Sunday 11 December 2011

Thinking space

Ever since I was about twelve, I've always wanted to live alone. I would decorate how I want, keep it exactly to my personal level of cleanliness – no higher, no lower – and watch exactly what I wanted to television. When I got a bit older I realised that living with one other person would be acceptable, mostly because having someone else to keep the bed warm at night is very nice indeed.

Mostly stuff doesn't work out like that. I lived with a small family of mother, father and younger sister until I went to university. I spent university in houseshares with a few people, some of whom I got on with, some of whom... not so much. Still, I assumed that when I left I would get to Live By Myself and that it would be Splendid. I actually did a summer of living by myself, when my housemates went on holiday/home, and I spent the summer drinking too much and heckling the TV. It was good times.

Unfortunately, the only job I could secure for myself after leaving university was a retail job in the city near my hometown; a transfer from my university job. So I moved back in with my parents. Bless them, they were over the moon. I drank a bottle of wine that night, stole a packet of my Mum's cigarettes when her and my Dad had gone to bed and sat in the garden, chain-smoking and crying about being a failure. (I am not a smoker; very occasionally, it seems like a sensible thing to do.) I then lived with my parents and sister for a year, falling into all of the same traps of being eighteen, before eventually moving back into a houseshare. The houseshare was significantly better than living with my parents, and the couple I lived with were fabulous humans, but still, it wasn't what I wanted.

Now I live with Mr Disorientated Graduate in a flat of our own and I'm moving towards actually having the place I want. These flats have paper thin walls, though, and I haven't had a full night's sleep for months as the baby in the flat downstairs is teething. Apparently the only noise that can penetrate my earplugs is the sound of a child crying in another property. BAD TIMES.

This is the economic truth of many a graduate, I think. Although we dream of the flat we'll own ourselves, and decorate, and live to our own rules, the sad truth is that we simply can't afford it. Although Mr DG and I are quietly determined to at least live somewhere with really good soundproofing next time, we're doing fairly well thus far for people our age. As that baby gives yet another wail downstairs, and another set of graduates prepare for their first Christmas as 'boomerang babies', the sad truth is that graduates are some of the lowest people on the rung of houses. The only option to squash together in family homes, in blocks of flats, in what will probably be increasingly rubbish housing.

This post is brought to you by a borderline hysterical lack of sleep. This may be a little obvious.

1 comment:

  1. What on Earth is a boomerang baby?!

    I am doing, apparently, very well with the whole housing thing. I own a house, which is terrifying but I understand it's a good thing to do. Apparently.

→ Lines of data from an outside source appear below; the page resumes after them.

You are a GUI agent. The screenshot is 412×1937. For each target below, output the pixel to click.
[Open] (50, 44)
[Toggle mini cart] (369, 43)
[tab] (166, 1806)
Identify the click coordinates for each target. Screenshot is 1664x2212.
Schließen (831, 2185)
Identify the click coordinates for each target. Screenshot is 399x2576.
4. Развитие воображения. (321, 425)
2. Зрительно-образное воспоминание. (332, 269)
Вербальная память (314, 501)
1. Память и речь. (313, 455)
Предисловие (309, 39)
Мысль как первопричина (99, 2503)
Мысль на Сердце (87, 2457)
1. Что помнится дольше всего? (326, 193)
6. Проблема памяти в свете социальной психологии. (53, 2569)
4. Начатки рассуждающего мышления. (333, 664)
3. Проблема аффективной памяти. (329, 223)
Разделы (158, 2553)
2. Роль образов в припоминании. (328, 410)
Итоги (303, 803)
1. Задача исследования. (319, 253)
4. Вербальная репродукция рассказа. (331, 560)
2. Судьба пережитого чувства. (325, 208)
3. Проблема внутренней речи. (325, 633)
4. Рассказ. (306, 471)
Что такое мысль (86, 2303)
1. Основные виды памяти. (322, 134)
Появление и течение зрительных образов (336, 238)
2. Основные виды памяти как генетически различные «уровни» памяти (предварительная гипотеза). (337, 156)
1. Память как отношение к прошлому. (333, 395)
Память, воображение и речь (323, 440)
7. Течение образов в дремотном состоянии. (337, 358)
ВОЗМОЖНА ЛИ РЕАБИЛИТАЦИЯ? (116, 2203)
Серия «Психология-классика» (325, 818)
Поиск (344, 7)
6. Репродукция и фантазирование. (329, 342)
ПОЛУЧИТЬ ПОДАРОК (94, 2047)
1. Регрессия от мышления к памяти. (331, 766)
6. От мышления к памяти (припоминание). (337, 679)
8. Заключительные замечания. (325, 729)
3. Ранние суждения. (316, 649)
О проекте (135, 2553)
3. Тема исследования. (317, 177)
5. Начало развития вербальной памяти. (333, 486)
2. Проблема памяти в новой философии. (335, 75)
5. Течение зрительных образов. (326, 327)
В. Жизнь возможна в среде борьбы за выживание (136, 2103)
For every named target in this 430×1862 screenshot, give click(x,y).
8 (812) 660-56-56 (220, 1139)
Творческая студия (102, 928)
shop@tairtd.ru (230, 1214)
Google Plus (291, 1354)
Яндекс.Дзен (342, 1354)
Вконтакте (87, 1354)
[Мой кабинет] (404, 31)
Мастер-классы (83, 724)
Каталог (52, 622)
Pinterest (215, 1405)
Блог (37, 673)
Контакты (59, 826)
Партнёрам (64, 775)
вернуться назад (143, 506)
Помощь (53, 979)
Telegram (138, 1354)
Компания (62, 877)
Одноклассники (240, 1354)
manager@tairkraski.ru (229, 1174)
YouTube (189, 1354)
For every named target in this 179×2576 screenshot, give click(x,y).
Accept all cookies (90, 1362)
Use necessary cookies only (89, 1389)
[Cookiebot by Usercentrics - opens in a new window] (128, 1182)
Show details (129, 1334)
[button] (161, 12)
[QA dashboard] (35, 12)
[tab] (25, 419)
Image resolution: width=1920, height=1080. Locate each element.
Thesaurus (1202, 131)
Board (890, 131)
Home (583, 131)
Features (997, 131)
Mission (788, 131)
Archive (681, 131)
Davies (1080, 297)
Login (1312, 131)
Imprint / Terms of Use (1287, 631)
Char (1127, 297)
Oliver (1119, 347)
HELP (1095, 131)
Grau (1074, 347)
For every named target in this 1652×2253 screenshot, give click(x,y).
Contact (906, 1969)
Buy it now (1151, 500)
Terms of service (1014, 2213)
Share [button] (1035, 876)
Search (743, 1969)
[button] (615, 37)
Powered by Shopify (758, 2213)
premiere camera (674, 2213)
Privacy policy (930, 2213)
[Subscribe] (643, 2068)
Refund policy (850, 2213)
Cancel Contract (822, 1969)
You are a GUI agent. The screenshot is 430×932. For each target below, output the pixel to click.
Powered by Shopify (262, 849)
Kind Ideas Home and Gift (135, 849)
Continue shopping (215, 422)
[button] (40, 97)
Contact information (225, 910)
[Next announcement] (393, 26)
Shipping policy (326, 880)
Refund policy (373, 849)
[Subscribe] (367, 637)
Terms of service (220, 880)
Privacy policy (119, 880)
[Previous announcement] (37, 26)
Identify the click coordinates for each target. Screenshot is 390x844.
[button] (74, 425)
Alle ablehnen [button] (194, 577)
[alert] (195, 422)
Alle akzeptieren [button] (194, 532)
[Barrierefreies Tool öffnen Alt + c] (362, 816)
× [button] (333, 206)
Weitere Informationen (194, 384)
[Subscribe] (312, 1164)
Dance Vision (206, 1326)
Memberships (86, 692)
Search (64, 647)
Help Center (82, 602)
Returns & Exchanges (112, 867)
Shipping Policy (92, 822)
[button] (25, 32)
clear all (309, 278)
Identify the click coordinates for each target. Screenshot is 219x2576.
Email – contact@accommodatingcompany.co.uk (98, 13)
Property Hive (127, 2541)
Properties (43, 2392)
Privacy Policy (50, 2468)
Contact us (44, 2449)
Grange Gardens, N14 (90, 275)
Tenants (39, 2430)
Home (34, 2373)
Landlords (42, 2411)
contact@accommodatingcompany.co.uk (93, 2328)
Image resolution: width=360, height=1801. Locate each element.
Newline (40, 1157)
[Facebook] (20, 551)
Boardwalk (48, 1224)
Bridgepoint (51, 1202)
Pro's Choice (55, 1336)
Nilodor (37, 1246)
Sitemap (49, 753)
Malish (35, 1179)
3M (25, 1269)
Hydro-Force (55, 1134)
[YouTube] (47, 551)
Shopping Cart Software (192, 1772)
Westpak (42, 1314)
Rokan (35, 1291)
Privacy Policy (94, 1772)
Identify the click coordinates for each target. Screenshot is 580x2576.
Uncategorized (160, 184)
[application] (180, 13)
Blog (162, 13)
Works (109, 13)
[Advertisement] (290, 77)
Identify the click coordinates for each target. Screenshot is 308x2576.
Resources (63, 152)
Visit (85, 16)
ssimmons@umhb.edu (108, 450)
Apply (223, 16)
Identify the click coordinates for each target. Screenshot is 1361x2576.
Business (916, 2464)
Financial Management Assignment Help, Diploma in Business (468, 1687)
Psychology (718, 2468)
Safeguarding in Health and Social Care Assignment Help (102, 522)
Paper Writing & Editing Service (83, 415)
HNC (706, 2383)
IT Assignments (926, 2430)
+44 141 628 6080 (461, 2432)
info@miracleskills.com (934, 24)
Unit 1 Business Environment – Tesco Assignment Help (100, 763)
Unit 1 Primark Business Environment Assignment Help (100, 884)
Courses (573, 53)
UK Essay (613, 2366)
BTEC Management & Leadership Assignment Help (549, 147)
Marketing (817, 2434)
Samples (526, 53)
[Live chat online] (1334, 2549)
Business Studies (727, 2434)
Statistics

    Unfortunately my house has damp leaking in over the porch, and multiple issues with electricity meters, and damp in my bedroom because I don't have central heating. And that's without mentioning the mouthy children who live over the road and come carol singing and then swear at me, and the three incidents of car vandalism.

    I really, really hope it gets better. *sigh* Also I hope the baby stops crying soon.